Background: Treatment with Bevacizumab has been associated with arterial thromboembolism in colorectal cancer patients. However, the mechanism of this remains poorly understood, and preclinical testing in mice failed to predict thrombosis.
Objective: We investigated whether thrombosis might be the result of platelet activation mediated via the FcgammaRIIa (IgG) receptor - which is not present on mouse platelets - and aimed to identify the functional roles of heparin and platelet surface localization in Bev-induced FcgammaRIIa activation.

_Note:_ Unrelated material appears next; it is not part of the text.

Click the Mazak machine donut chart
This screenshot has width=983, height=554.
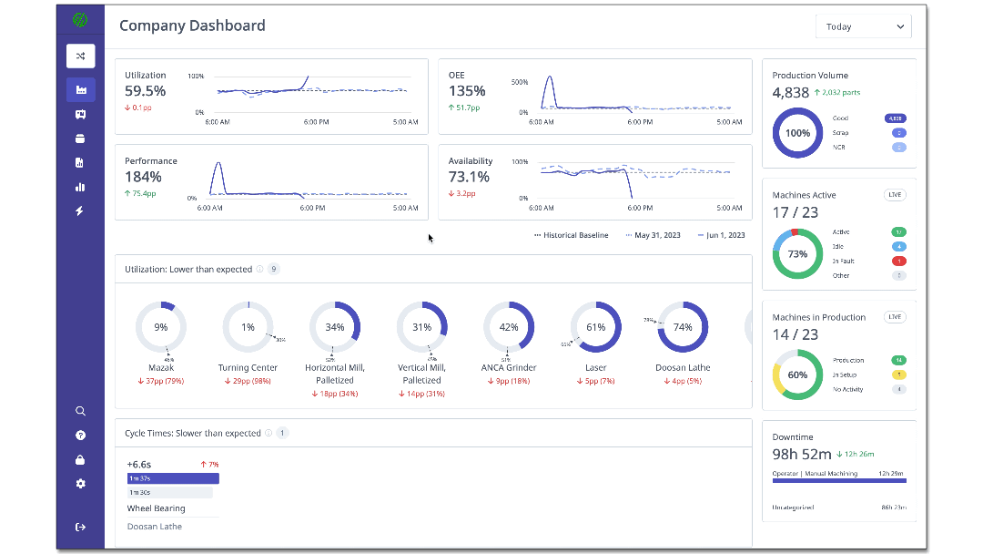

Methods and results: We found that Bev immune complexes (IC) activate platelets via FcgammaRIIa, and therefore attempted to reproduce this finding in vivo using FcgammaRIIa (hFcR) transgenic mice. Bev IC were shown to be thrombotic in hFcR mice in the presence of heparin. This activity required the heparin-binding domain of Bev's target, vascular endothelial growth factor (VEGF). Heparin promoted Bev IC deposition on to platelets in a mechanism similar to that observed with antibodies from patients with heparin-induced thrombocytopenia. When sub-active amounts of ADP or thrombin were used to prime platelets (simulating hypercoagulability in patients), Bev IC-induced dense granule release was significantly potentiated, and much lower (sub-therapeutic) heparin concentrations were sufficient for Bev IC-induced platelet aggregation.
Conclusions: The prevailing rationale for thrombosis in Bev therapy is that VEGF blockade leads to vascular inflammation and clotting. However, we conclude that Bev can induce platelet aggregation, degranulation and thrombosis through complex formation with VEGF and activation of the platelet FcgammaRIIa receptor, and that this provides a better explanation for the thrombotic events observed in vivo.